He also has significant worries, such as the interest Gale Sondergaard takes in him. She’s a serial widow of wealthy men, and it is very likely she helped to expedite their demises. Apparently, she isn’t the first to see opportunity in a rich man who constantly believes he is going to shuffle off the mortal coil. Hope: “Every time a woman finds out I have $20 million and bad health, they want me.” Still, he agrees to marry her, though he did so only because of the implied threat she will shoot him otherwise.
After this, he tries to save Martha Raye from drowning herself. Actually, he only jumped into the pond. She instead ends up having to rescue him. She had tried to off herself because her father had insisted she marry Alan Bowbray. I love something her father says and then her response: “His family goes back 40 generations” “Well, why doesn’t he go back with them?”
Mobray just wants her money, as he is a prince with only the title and none of the fortune. She is, instead, in love with a doofus back in Texas who drives a bus (Andy Devine).
Hope convinces Raye to join him in a sham marriage so he won’t have to tie the knot with Sondergaard. His rationale is that, once he expires, his money will be hers and she can marry Devine. What he doesn’t take into account is the outrage of the murderous would-be spouses, so he changes his will to make provisions for each of them.
He thinks everything is sorted, except fate has a cruel twist for him: he’s not sick at all. Now he has to deal with several angry people who believe he has intentionally scammed them.
All this take place in various (and, presumably) fictional locations in the Alps. I especially liked how the fountain of healing water in the town of Bad Gaswasser is delivered by a serious of modern pipes originating at four industrial supply tanks, each of which adds its own particular foulness to the mix.

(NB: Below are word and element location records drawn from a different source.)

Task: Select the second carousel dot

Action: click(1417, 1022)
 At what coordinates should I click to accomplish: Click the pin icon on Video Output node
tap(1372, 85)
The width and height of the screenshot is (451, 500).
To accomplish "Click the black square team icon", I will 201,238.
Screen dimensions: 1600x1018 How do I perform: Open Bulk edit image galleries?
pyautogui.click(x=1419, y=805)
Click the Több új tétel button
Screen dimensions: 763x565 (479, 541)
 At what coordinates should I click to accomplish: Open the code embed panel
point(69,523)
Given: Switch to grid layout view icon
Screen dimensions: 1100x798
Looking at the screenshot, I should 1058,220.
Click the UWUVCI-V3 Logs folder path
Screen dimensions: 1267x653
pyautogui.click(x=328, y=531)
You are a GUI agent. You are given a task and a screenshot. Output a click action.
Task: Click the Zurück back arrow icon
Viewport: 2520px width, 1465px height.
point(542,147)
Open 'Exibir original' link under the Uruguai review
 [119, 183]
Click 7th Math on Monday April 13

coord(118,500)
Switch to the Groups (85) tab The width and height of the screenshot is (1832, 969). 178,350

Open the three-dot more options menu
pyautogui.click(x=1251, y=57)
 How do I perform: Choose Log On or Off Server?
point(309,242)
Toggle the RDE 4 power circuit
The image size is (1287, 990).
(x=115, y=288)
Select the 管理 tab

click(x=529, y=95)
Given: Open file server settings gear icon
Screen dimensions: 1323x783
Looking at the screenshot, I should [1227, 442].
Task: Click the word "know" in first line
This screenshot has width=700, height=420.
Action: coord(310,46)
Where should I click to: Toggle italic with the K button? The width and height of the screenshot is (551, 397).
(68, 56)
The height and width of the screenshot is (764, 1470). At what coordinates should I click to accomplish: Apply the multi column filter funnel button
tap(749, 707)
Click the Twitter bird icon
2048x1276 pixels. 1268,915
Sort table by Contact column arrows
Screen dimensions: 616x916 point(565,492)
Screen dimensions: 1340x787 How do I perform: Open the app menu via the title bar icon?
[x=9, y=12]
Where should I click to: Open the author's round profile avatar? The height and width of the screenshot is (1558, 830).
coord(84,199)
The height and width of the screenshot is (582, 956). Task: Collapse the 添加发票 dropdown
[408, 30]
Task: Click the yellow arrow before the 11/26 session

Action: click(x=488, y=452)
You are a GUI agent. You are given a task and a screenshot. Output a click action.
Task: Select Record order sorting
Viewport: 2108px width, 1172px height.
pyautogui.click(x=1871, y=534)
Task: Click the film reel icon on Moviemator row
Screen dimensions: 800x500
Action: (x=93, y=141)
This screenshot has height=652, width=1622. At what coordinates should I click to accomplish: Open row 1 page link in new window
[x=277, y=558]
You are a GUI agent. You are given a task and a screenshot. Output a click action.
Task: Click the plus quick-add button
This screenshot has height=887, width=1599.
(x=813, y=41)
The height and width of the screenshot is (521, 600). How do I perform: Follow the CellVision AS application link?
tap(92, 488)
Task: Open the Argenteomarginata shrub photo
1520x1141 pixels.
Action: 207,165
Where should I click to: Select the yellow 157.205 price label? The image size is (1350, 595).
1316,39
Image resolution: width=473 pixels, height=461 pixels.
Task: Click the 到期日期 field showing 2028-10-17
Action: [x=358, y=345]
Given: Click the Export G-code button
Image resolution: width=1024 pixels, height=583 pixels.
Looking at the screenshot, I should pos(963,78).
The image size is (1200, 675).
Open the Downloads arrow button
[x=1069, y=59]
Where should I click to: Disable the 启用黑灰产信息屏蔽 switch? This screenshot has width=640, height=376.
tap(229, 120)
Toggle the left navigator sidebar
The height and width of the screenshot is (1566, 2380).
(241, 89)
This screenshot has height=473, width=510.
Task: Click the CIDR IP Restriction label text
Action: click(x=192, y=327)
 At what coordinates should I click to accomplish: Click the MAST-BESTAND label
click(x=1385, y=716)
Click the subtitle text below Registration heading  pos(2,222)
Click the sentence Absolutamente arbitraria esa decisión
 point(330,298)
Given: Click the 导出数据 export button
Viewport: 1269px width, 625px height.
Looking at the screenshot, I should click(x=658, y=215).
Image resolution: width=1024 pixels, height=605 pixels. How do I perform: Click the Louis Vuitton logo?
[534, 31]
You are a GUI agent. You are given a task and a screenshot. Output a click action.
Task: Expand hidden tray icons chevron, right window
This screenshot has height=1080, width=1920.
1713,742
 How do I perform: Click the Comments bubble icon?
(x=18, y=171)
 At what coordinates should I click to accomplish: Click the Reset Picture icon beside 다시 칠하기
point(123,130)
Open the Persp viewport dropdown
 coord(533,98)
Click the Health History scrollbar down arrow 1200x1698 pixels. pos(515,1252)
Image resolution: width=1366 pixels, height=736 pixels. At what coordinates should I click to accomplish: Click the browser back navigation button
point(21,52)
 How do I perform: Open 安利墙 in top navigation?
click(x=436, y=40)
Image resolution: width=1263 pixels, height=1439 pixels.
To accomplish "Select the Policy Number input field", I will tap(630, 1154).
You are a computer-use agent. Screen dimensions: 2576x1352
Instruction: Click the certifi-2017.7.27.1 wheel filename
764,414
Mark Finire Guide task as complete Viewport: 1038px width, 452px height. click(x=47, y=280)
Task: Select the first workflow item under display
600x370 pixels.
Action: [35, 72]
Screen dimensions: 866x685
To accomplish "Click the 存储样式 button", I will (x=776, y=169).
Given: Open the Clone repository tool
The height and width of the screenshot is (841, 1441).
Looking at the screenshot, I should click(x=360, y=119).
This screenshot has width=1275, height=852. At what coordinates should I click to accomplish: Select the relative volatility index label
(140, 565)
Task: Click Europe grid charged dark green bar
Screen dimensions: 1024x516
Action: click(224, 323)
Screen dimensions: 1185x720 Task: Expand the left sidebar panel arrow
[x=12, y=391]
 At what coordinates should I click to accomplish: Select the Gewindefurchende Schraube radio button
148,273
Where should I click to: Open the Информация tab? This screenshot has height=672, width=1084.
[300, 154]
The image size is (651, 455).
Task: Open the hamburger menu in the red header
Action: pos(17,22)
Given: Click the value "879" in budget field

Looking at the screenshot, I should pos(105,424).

Roughly half the movie takes places at an inn in another town, where an elderly proprietor played by Sig Ruman accidentally glimpses many weird and seemingly incriminating situations which are never what they appear to be. Ruman is one of the masters of the reaction shot, and he does so brilliantly when witnessing such spectacles as Devine and one of the bellboys in bed together, with a string tied from the big toe of one man to that of the other. But then, things started out weird when Hope and Raye arrived for their honeymoon with Devine in tow. He’s even introduced as her fiancée while all three are checking in together.
Never Say Die has much to offer fans of screwball comedies of this vintage. All the actors in top form. It is mildly risqué, though nothing that will raise an eyebrow for any modern viewers. That is surprising when considering the production code had gone into effect four years earlier. But, even in that regard, it is still a sweet-natured film. Consider Raye’s reaction when Hope tries to show Devine how to properly woo a gal: “When [Hope] does it, it’s like wildcats. When you do it, it’s like wild…mice.”